BEGIN
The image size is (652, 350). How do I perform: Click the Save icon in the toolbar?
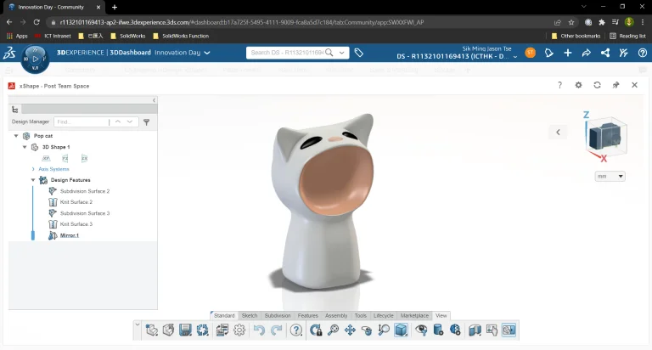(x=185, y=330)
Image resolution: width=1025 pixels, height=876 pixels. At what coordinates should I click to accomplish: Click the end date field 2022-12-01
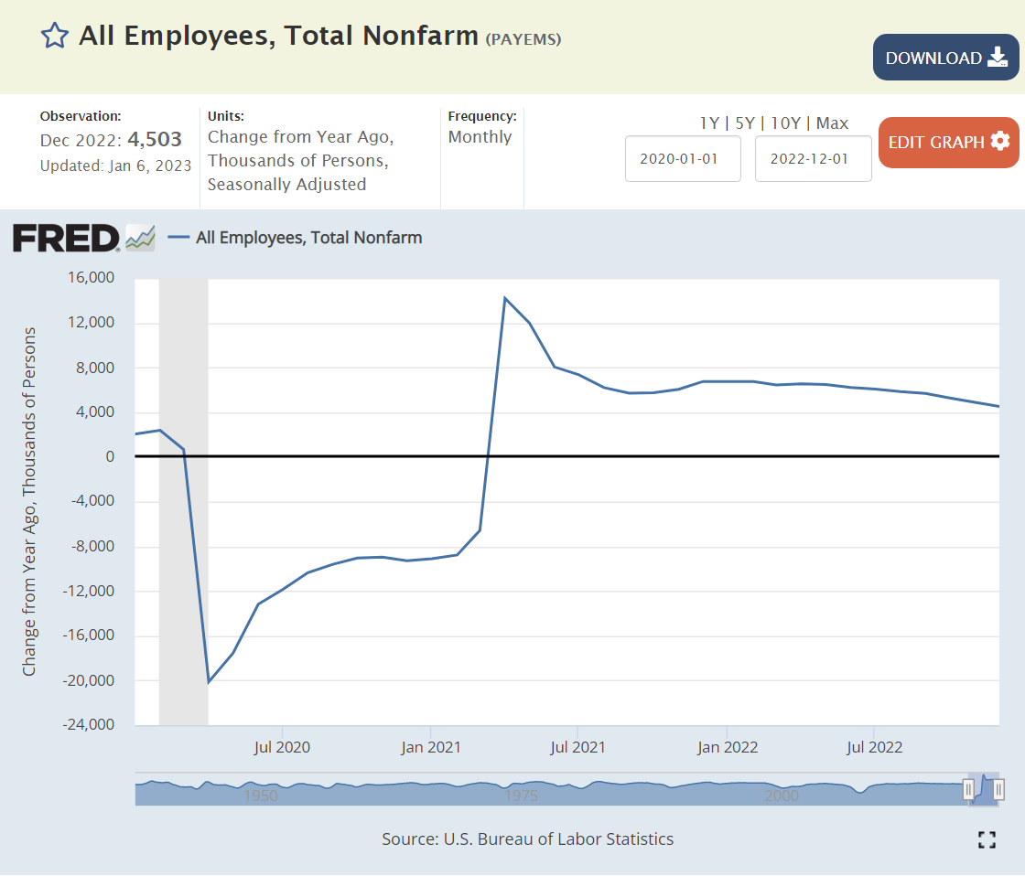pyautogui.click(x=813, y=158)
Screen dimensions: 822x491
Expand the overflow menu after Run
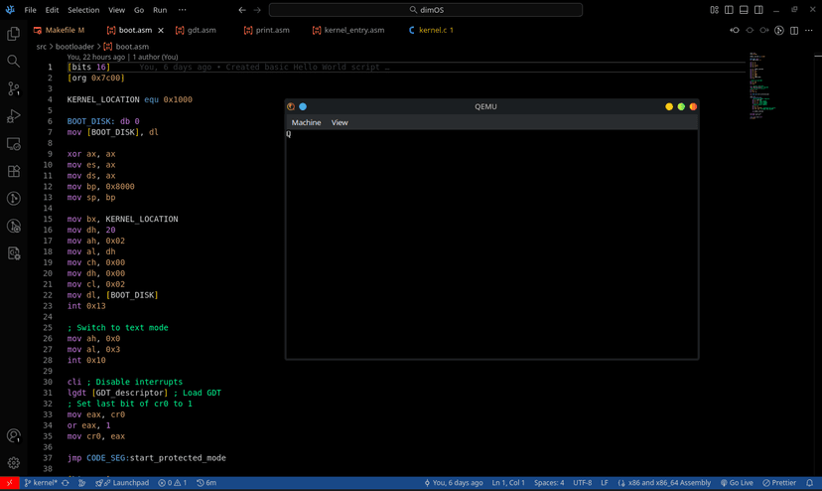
END
**Work instructions:** Give back the material above word for word; no picture belongs in it.

**Solution to this task:**
The image size is (652, 350). How do I perform: Click the Save icon in the toolbar?
(x=185, y=330)
Image resolution: width=1025 pixels, height=876 pixels. At what coordinates should I click to accomplish: Click the end date field 2022-12-01
pyautogui.click(x=813, y=158)
Screen dimensions: 822x491
Expand the overflow menu after Run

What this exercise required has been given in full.